Cell Lines and Cell Culture.
Human epidermoid KB carcinoma cells were grown as monolayers in MEM (Nissui Seiyaku, Tokyo, Japan) containing 10% newborn calf serum (Sera-Lab, Crawley Down, United Kingdom), 1 mg/ml bactopeptone (Difco, Detroit, MI), 0.292 mg/ml glutamine, and 100 IU/ml penicillin. KB cells were subcloned twice, and a single recloned line, KB-3-1 (11) , was used as a drug-sensitive parental cell line. CV60 cells (12) overexpress MRP1 and were maintained in MEM with 1 µg/ml cepharanthine and 60 ng/ml VCR. KB-C2 cells that overexpress P-gp were originally isolated from KB-3-1 cells with increasing concentrations of colchicine and maintained in medium containing 2 µg/ml colchicine. KB/MRP1 (13) was obtained from Dr. K. Ueda (Kyoto University, Kyoto, Japan). LLC-PK1/cMOAT cells, pig kidney epithelial LLC-PK1 cells transfected with human cMOAT cDNA, were obtained from Dr. M. Kuwano (Kyushu University, Fukuoka, Japan). KUT-1 (14) is a HTLV-I-infected cell line established from the PBMNCs of an ATL patient.

Chemicals.
4-Oxo-8-[p-(4-phenylbutyloxy)benzoylamino]-2-(-tetrazol-5-yl)-4H-1-benzopyran hemihydrate (ONO-1078) was obtained from Ono Pharmaceutical Co. Ltd, and 3-([{3-(2-[7-chloro-2-quinolinyl]ethenyl)phenyl}-{(3-dimethylamino-3-oxopropyl)-thio}-methyl]thio)propanoic acid (MK571; Ref. 15 ) was kindly provided by Dr. A. W. Ford-Hutchinson (Merck-Frosst Center for Therapeutic Research, Pointe Claire-Dorval, Canada).
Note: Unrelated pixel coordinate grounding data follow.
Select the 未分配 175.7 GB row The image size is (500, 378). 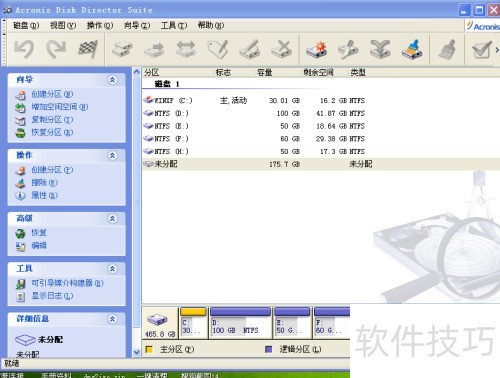click(321, 164)
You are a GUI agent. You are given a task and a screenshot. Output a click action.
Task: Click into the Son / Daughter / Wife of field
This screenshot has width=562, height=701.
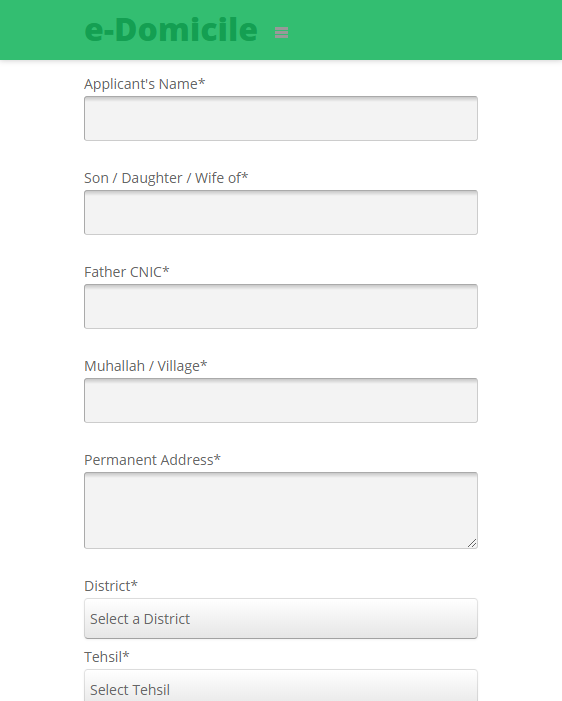tap(281, 212)
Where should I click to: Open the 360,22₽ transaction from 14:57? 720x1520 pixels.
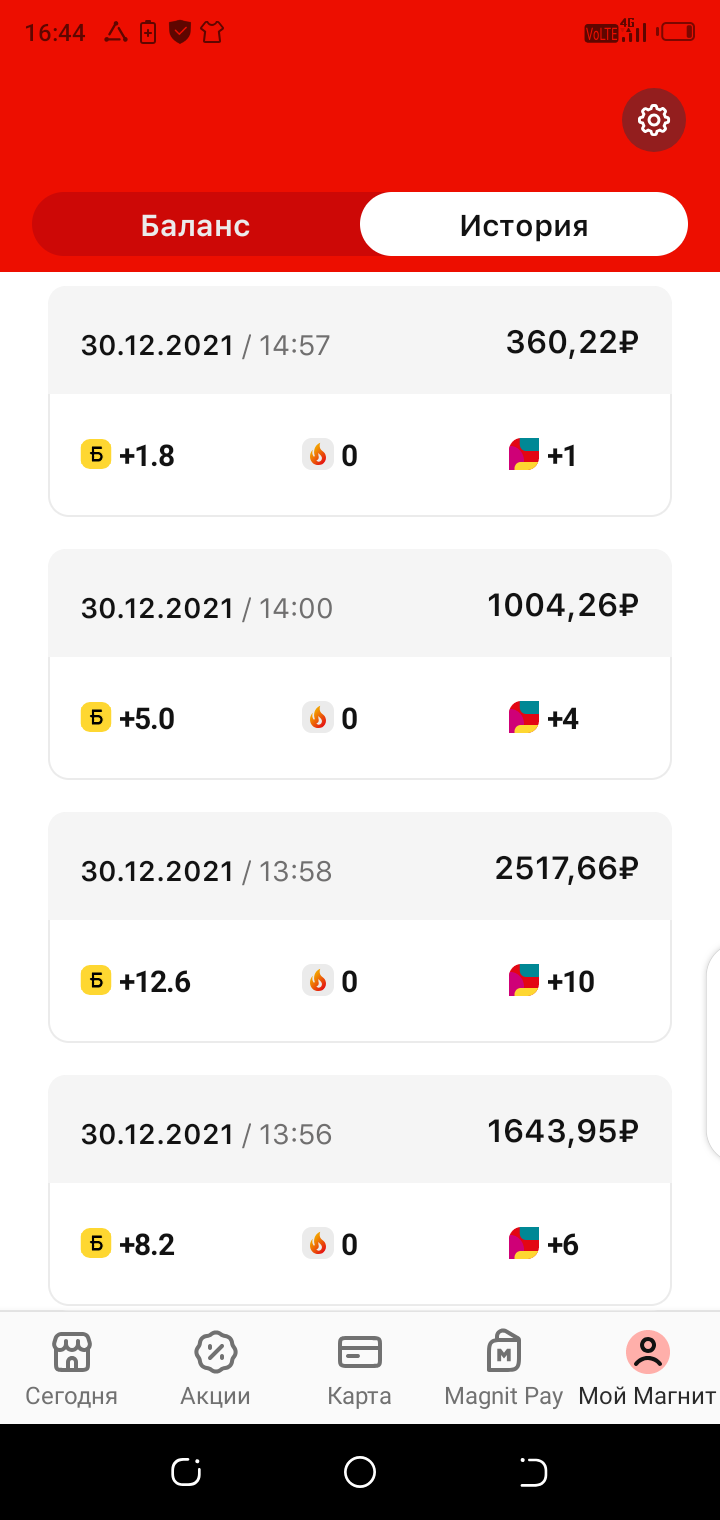(360, 401)
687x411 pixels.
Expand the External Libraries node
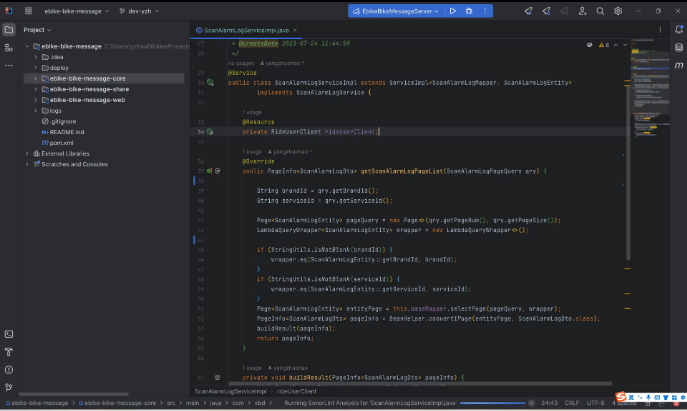(x=29, y=153)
QCRL-1 and QCRL-3 (16) , monoclonal antibodies against murine MRP1, were obtained from Dr. Susan P. C. Cole. [3H]LTC4 (150 Ci/mmol) was from DuPont New England Nuclear (Boston, MA). All other chemicals were obtained from Sigma Chemical Co. (St. Louis, MO).

Probe Preparation.
To prepare RNA probes for Northern and slot blotting, the 3'-end PstI fragment (660 bp) of human MRP1 cDNA and a 982-bp of the human G3PDH cDNA fragment corresponding to G3PDH nucleotides 6 through 987 obtained by reverse transcription-PCR and a 832-bp fragment (nucleotides 1885 through 2716) of the human MDR1 cDNA were inserted into the pT7T3 18U multifunctional Phagemid and Bluescript II SK+ (Pharmacia, Uppsala, Sweden) vectors. After the vectors were linearized, single-strand RNA probes were prepared using a DIG RNA labeling kit (Boehringer Mannheim, Mannheim, Germany).
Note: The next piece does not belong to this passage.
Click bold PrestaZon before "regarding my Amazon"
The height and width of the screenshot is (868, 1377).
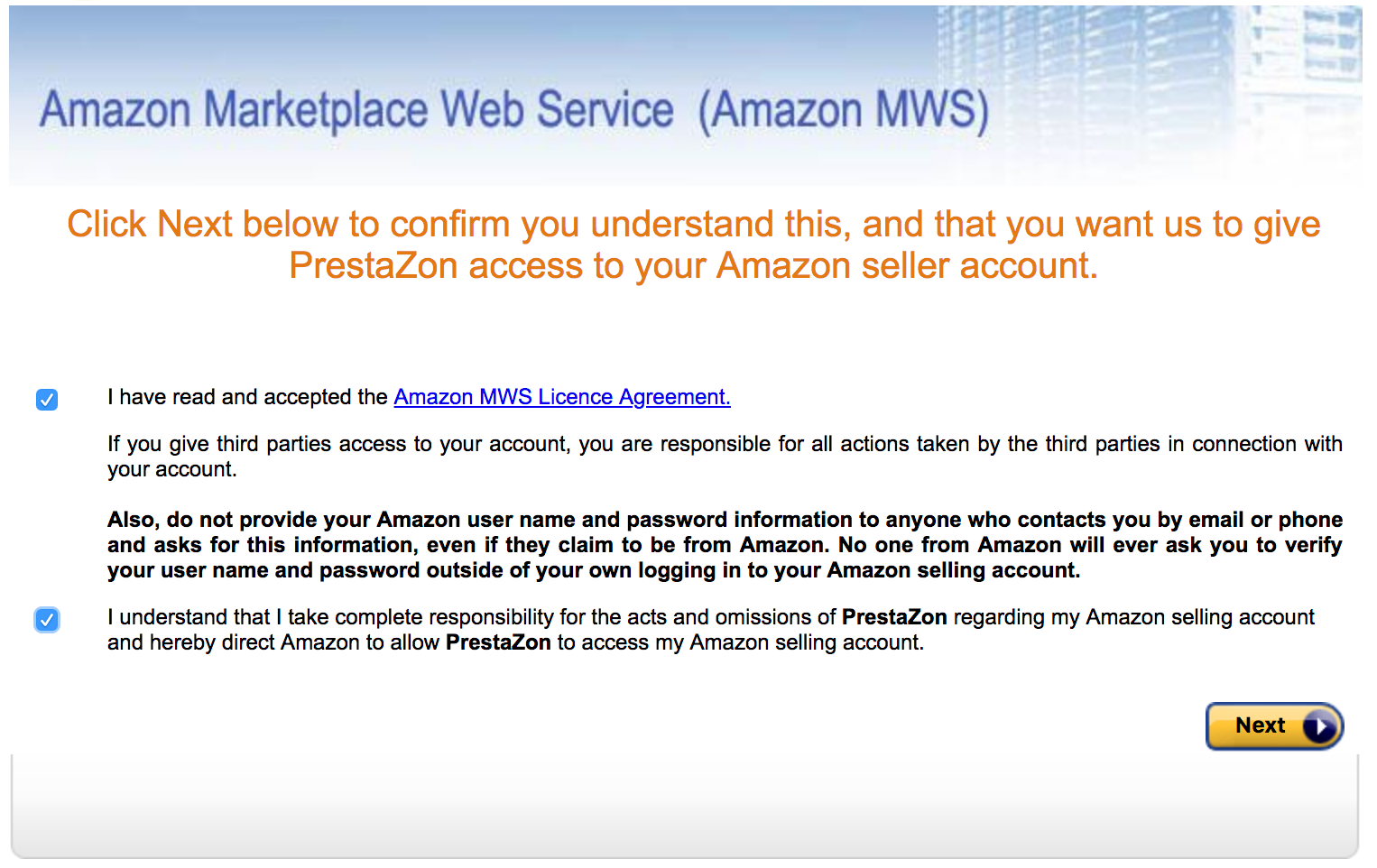pyautogui.click(x=894, y=617)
Slot and Northern Blot Analyses.
Total cellular RNA was extracted in a single step using Trizol reagent (Life Technologies, Inc., Rockville, MD). The integrity of isolated RNA was monitored by ethidium bromide staining after gel electrophoresis. For slot blotting, 1 and 5 µg of RNA were applied to a nylon membrane (Hybond N+) under a vacuum, and the membrane was dried at room temperature and then fixed with UV irradiation. The membrane was prehybridized for 1 h at 68°C in 50% formamide, 5x SSC [1x SSC = 0.15 M NaCl/15 mM sodium citrate (pH 7.0)], 1% SDS, and 0.05 mg/ml yeast tRNA. The membrane was then hybridized for 16 h at 68°C in 50% formamide, 1% SDS, 5x SSC, 0.05 mg/ml tRNA, and 100 ng/ml DIG-labeled RNA probe.
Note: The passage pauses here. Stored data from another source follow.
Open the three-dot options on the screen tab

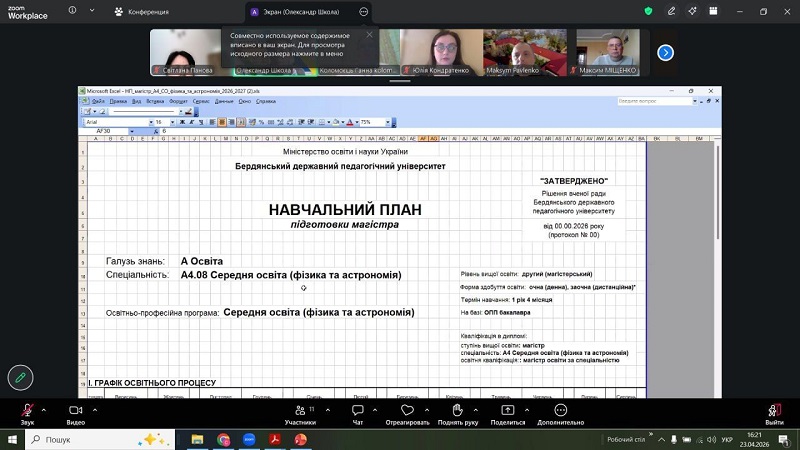pos(365,12)
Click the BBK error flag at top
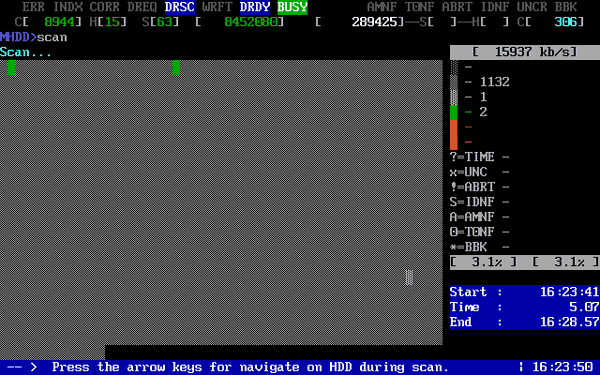Viewport: 600px width, 375px height. 566,7

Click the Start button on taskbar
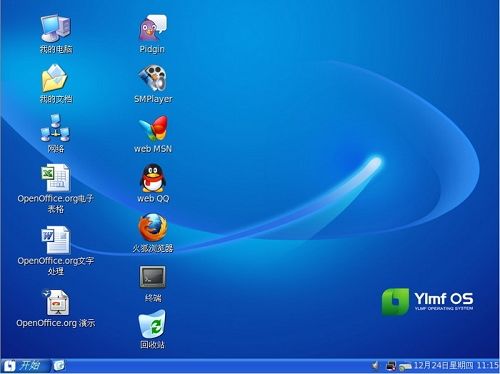[x=25, y=366]
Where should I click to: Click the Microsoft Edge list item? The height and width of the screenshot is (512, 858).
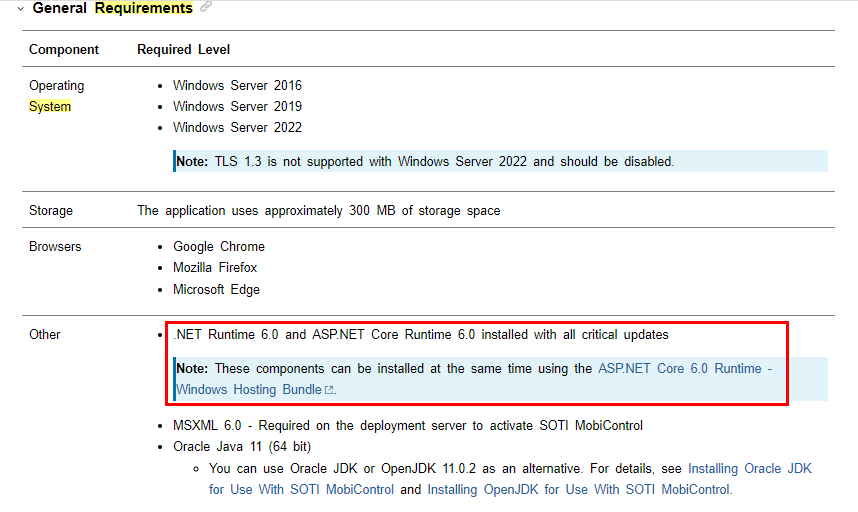tap(216, 290)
After hybridization, the membrane was washed twice with 2x SSC and 0.1% SDS for 5 min at room temperature and then washed twice with 0.1x SSC and 0.1% SDS for 1 h at 68°C. The blot was detected using alkaline phosphatase-labeled anti-DIG antibody and chemiluminescent substrate according to the manufacturer’s instructions (Boehringer Mannheim, Mannheim, Germany). The density of the MRP1 mRNA signal on the autoradiograms was determined using the GS-525 Molecular Imager System (Bio-Rad, Hercules, CA), and the density of the signals for 5 µg of total RNA from KB-3-1 cells was arbitrarily assigned a value of 1 unit. The data are shown relative to MRP1 mRNA in KB-3-1 cells.

For Northern blotting, polyadenylated RNA was extracted from total RNA with a BioMag mRNA Purification Kit (Perseptive Biosystem, Framingham, MA). Polyadenylated RNA (1 µg) was resolved by electrophoresis on a formaldehyde-agarose denaturing gel. After blotting onto a nylon membrane (Hybond N+), hybridization was carried out with the same protocol used for slot blot analysis.

Membrane Vesicle Preparation.
Membrane vesicles were prepared from KUT-1, LLC-PK1/cMOAT, and ATL cells as described previously (17) . Cells were washed once and scraped into PBS containing 1% aprotinin (Sigma Chemical Co.). The cells were washed in PBS, centrifuged (4,000 x g for 10 min), and then suspended in buffer A [1 mM Tris-HCl (pH 7.5), 0.025 M sucrose, and 0.2 mM CaCl2] and equilibrated at 4°C under a nitrogen pressure of 30 kg/cm2 for 15 min. The mixture was then diluted twice with buffer B [10 mM Tris-HCl (pH 7.5) and 0.25 M sucrose] and centrifuged at 1,000 x g for 10 min to remove nuclei and unlysed cells. EDTA was added to the lysed cell suspension to a final concentration of 1 mM. The supernatant was layered onto a 35% sucrose cushion containing 0.01 M Tris-HCl (pH 7.5) and 1 mM EDTA and centrifuged for 30 min at 16,000 x g. The interface was collected and centrifuged for 45 min at 100,000 x g. The vesicle pellet was resuspended in buffer B using a 23-gauge needle. Vesicles were stored at -80°C.

Immunoblot Analysis.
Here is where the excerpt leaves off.